◆ **Required task**
Pull out every line of the material below that contains the word "width", treating uppercase and lowercase as different.

◆ **Records provided**
________________________
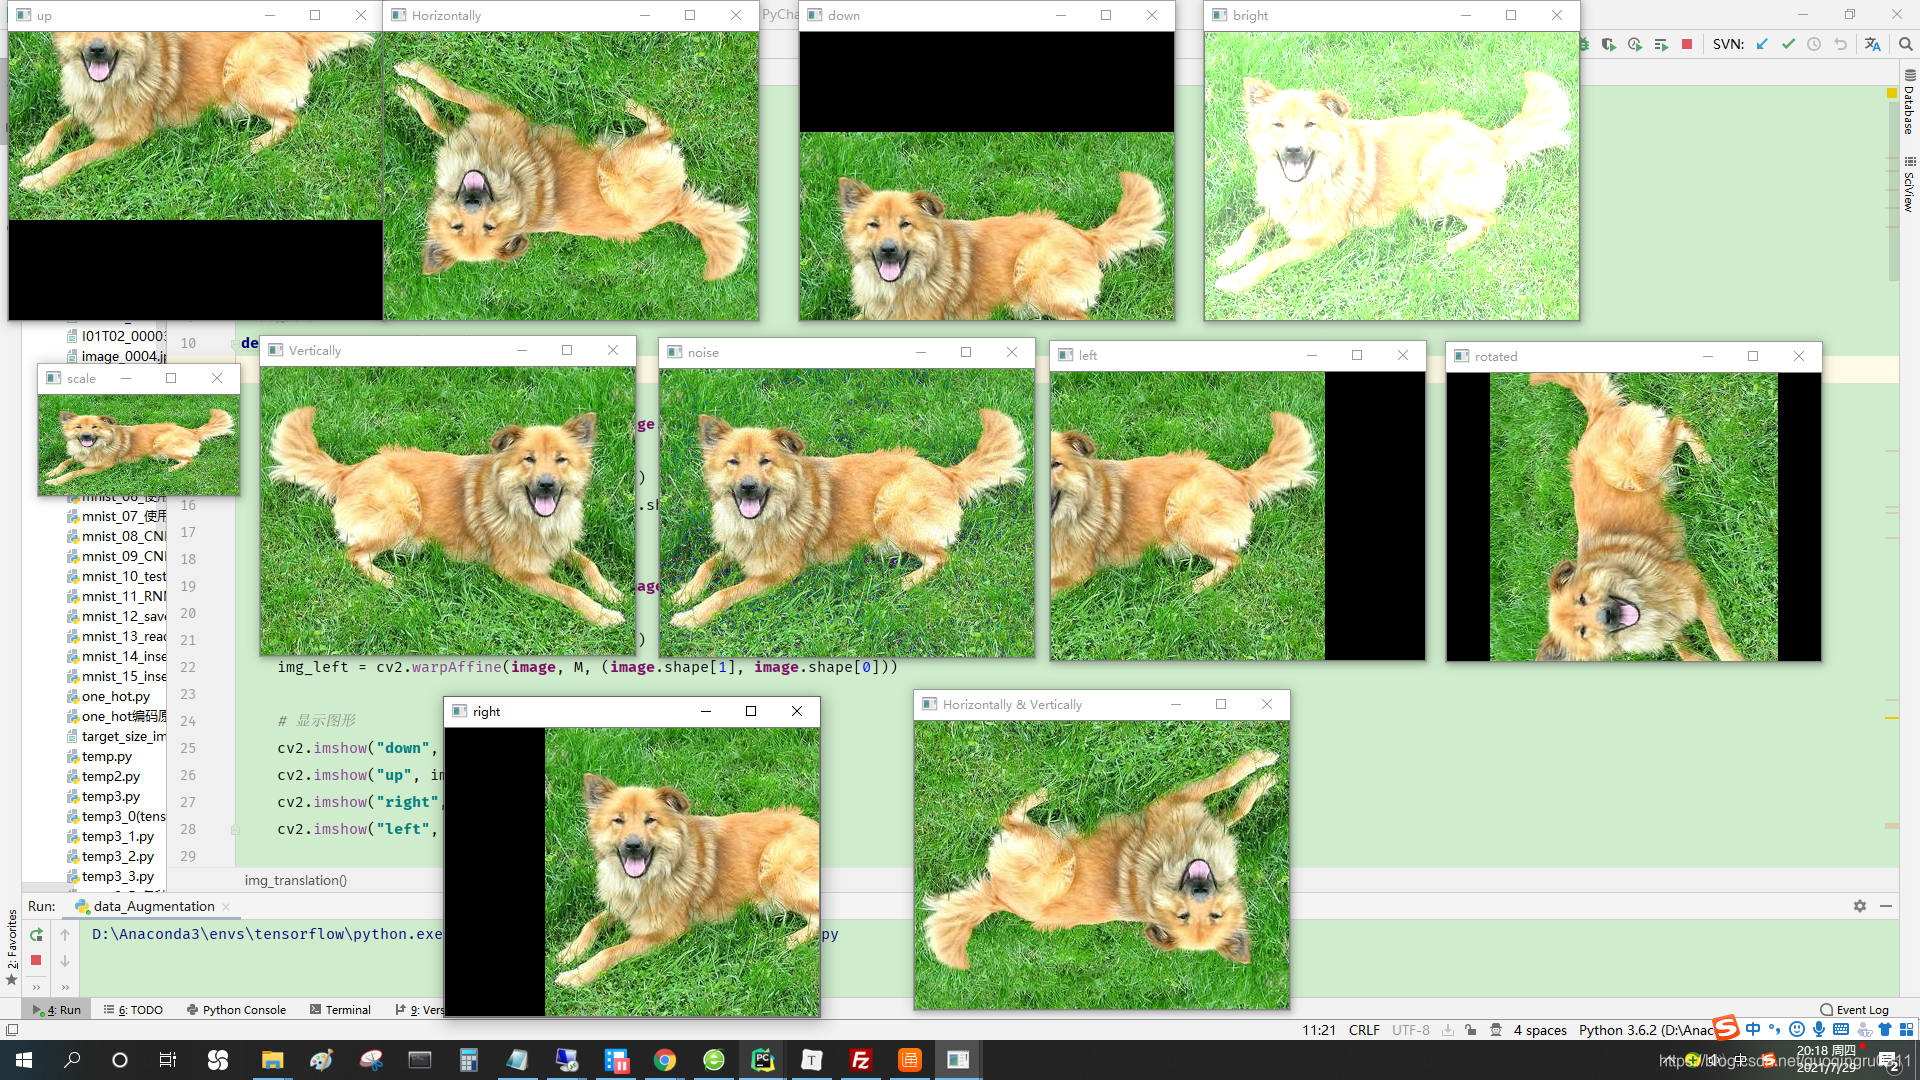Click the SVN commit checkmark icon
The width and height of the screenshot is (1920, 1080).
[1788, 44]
________________________
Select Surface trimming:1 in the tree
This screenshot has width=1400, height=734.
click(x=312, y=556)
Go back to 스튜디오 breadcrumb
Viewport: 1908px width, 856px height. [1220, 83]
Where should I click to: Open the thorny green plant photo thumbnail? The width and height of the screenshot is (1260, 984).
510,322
________________________
◆ **Expected answer**
The width and height of the screenshot is (1920, 1080).
This screenshot has width=1400, height=734.
Viewport: 1908px width, 856px height. [1220, 83]
Where should I click to: Open the thorny green plant photo thumbnail? The width and height of the screenshot is (1260, 984).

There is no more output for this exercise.